Ok this is for the young guys; a common goal they seek from working out is to become, “yoked”, or “dieseled”, “pumped up”, etc. In essence, to become more muscular without getting fatter. Challenge is, young guys often are on a budget, and lazy about food prep.
Make no mistake; building muscle or burning fat requires keeping track of your eating. To build big muscles on a small budget: here is a way to get it done.
0. Take your body fat %. If you are over 12%. STOP. You are too fat to focus on building muscle. Get under 12% first. When you get this done:
1. Take your present bodyweight and add 20lbs to it. Then multiply that number by 20. That is your initial calorie level. So, if you want to be 200lbs. then is 200×20=4000 calories.
2. Zone it. E.g. 4000 calories, 40% carbs, 30% protein, 30% fat= 400 grams carbs, 300 grams protein, 133 grams fat. This is how much if each macronutrient you should consume each day.

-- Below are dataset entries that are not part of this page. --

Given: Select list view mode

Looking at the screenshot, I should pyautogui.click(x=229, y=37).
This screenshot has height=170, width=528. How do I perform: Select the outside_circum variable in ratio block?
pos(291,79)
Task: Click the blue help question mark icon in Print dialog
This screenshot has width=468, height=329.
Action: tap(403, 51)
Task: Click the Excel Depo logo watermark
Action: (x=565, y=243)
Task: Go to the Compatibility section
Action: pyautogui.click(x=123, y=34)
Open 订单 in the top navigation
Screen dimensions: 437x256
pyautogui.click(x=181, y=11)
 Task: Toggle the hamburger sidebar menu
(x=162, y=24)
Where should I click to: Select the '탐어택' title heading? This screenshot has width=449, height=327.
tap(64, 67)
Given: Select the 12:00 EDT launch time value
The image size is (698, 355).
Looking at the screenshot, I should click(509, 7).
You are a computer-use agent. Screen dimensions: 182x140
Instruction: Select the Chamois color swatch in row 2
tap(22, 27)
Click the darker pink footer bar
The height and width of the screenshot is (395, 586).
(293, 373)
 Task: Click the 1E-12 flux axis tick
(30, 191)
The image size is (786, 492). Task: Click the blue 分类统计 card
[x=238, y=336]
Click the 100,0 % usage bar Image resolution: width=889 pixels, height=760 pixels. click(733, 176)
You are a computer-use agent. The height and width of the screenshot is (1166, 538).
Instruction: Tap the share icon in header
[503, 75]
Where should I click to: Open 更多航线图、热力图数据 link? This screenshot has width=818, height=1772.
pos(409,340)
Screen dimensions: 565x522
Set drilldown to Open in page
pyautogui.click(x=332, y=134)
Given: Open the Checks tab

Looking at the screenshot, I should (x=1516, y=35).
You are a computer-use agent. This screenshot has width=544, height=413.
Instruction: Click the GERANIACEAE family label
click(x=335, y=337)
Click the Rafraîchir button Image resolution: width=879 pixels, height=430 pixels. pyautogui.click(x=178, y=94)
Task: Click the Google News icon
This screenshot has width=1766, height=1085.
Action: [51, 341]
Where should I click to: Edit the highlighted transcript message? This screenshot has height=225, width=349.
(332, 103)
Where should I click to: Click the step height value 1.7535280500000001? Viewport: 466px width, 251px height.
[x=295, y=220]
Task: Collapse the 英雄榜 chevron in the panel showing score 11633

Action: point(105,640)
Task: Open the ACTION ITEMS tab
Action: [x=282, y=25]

3. Good food choices. Organic, free range, gluten free, and low glycemic are the key words you look for in the qualities of the foods you eat. Sure you will break this rule, but only occasionally.
4. Don’t waste money. You can get your 400 grams of carbs from brown rice, potatoes, beans…and it won’t cost you much money. A lot of your fat intake can come from grass fed butter and olive oil. That is 70% of your calories for not much money. What is gonna cost you money is proteins and produce, especially if you buy organic…but it’s worth it.
5. Eat fermented foods. The probiotics in them will improve your health and help your body absorb the nutrition from the food you eat.
6. Proteins and produce. Meat, eggs, etc are at all time high prices. A good protein powder will make it convenient and less expensive to get the protein you need for the workout I will recommend. Hemp protein a great option. Lots of other good brands that can be bought in bulk. Underline this: eat enough protein or you will waste the effort you put into your muscle building workouts.
7. Eat 4 to 6 times a day. Just divide your macronutrient totals by your meals.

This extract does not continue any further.